Договорить не успел.

Выхватив лазерную пищаль, Корза выстрелил.

А Хорс не закричал.

Только меж плечами да подбородком скакнула белая искра и, точно скальпелем, отсекла его голову. Вытянув руки, точно ослепнув разом, безголовое тело сделало шаг, другой. Корза выстрелил снова – теперь в грудь.

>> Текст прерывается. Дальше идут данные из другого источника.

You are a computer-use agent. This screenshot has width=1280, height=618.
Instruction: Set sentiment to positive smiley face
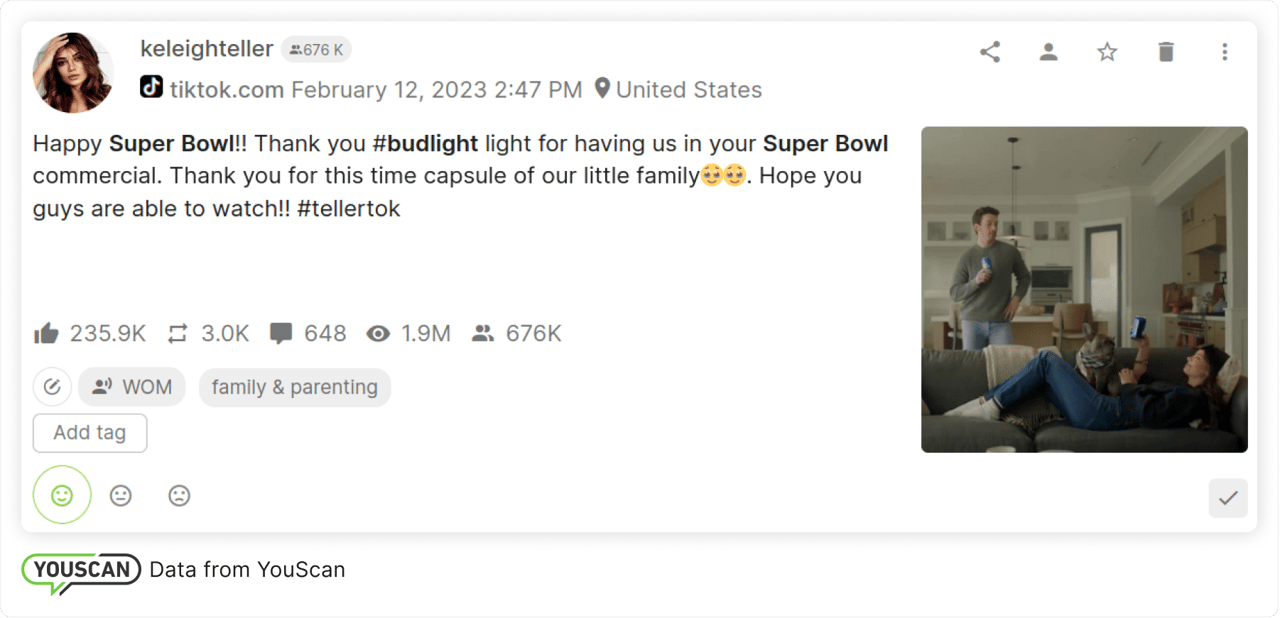click(x=62, y=495)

Лопнула, обдав брызгами искр, кожа. Потянуло гарью да дымом. Рухнув навзничь, какое-то время еще дергались и расправлялись руки – на одной, видел Корза, – плотно сидела собранная из дрянного железа многосуставчатая кисть. И не было крови – только на землю из дыры, окаймленной черными шнурами, текла и текла серебрянка.

– … не… я…

Услышал Корза искаженный механический голос.

И, осознав ошибку, застонал, завыл, обратив к небу лицо.

Он бежал – а будто видел снова, как огонь уничтожает перекрытия, как плавится и набухает волдырями кожа.

Бежал – и видел оторванную голову Хорса, моргающую стеклянными очами и не могущую умереть, потому что не приходит смерть к железникам.

Бежал – а казалось, будто катится следом огненный вал.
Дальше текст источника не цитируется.